#### Input data ####

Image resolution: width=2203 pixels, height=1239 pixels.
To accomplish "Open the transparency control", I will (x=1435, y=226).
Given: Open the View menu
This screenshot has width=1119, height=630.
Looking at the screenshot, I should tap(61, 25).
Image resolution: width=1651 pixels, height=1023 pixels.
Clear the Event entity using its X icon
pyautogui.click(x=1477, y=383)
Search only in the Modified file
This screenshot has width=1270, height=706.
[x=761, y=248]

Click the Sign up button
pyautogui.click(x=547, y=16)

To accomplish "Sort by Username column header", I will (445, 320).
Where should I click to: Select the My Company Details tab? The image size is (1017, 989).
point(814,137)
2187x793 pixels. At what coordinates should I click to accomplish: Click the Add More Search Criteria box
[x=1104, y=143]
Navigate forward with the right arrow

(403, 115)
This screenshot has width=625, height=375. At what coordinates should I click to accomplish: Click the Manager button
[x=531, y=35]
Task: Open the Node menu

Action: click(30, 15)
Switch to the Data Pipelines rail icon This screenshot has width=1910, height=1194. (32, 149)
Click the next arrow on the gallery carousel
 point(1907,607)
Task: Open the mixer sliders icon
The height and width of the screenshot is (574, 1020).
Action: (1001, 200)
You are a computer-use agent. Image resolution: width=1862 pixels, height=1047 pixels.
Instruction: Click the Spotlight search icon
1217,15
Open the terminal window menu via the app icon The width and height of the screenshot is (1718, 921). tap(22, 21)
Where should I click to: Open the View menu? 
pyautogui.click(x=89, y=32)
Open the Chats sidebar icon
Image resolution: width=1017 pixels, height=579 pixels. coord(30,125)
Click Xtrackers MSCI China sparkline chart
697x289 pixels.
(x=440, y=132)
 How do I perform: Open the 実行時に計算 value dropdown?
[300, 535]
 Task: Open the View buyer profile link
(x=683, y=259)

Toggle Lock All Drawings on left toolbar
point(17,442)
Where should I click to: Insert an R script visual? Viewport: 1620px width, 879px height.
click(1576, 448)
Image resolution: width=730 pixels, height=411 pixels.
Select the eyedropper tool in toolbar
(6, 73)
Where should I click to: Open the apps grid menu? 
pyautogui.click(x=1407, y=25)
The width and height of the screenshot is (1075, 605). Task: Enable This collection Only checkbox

####

Copy the lines above exactly, leaving every word as it is.

Exercise response:
Image resolution: width=2203 pixels, height=1239 pixels.
To accomplish "Open the transparency control", I will (x=1435, y=226).
Given: Open the View menu
This screenshot has width=1119, height=630.
Looking at the screenshot, I should tap(61, 25).
Image resolution: width=1651 pixels, height=1023 pixels.
Clear the Event entity using its X icon
pyautogui.click(x=1477, y=383)
Search only in the Modified file
This screenshot has width=1270, height=706.
[x=761, y=248]

Click the Sign up button
pyautogui.click(x=547, y=16)

To accomplish "Sort by Username column header", I will (445, 320).
Where should I click to: Select the My Company Details tab? The image size is (1017, 989).
point(814,137)
2187x793 pixels. At what coordinates should I click to accomplish: Click the Add More Search Criteria box
[x=1104, y=143]
Navigate forward with the right arrow

(403, 115)
This screenshot has width=625, height=375. At what coordinates should I click to accomplish: Click the Manager button
[x=531, y=35]
Task: Open the Node menu

Action: click(30, 15)
Switch to the Data Pipelines rail icon This screenshot has width=1910, height=1194. (32, 149)
Click the next arrow on the gallery carousel
 point(1907,607)
Task: Open the mixer sliders icon
The height and width of the screenshot is (574, 1020).
Action: (1001, 200)
You are a computer-use agent. Image resolution: width=1862 pixels, height=1047 pixels.
Instruction: Click the Spotlight search icon
1217,15
Open the terminal window menu via the app icon The width and height of the screenshot is (1718, 921). tap(22, 21)
Where should I click to: Open the View menu? 
pyautogui.click(x=89, y=32)
Open the Chats sidebar icon
Image resolution: width=1017 pixels, height=579 pixels. coord(30,125)
Click Xtrackers MSCI China sparkline chart
697x289 pixels.
(x=440, y=132)
 How do I perform: Open the 実行時に計算 value dropdown?
[300, 535]
 Task: Open the View buyer profile link
(x=683, y=259)

Toggle Lock All Drawings on left toolbar
point(17,442)
Where should I click to: Insert an R script visual? Viewport: 1620px width, 879px height.
click(1576, 448)
Image resolution: width=730 pixels, height=411 pixels.
Select the eyedropper tool in toolbar
(6, 73)
Where should I click to: Open the apps grid menu? 
pyautogui.click(x=1407, y=25)
The width and height of the screenshot is (1075, 605). Task: Enable This collection Only checkbox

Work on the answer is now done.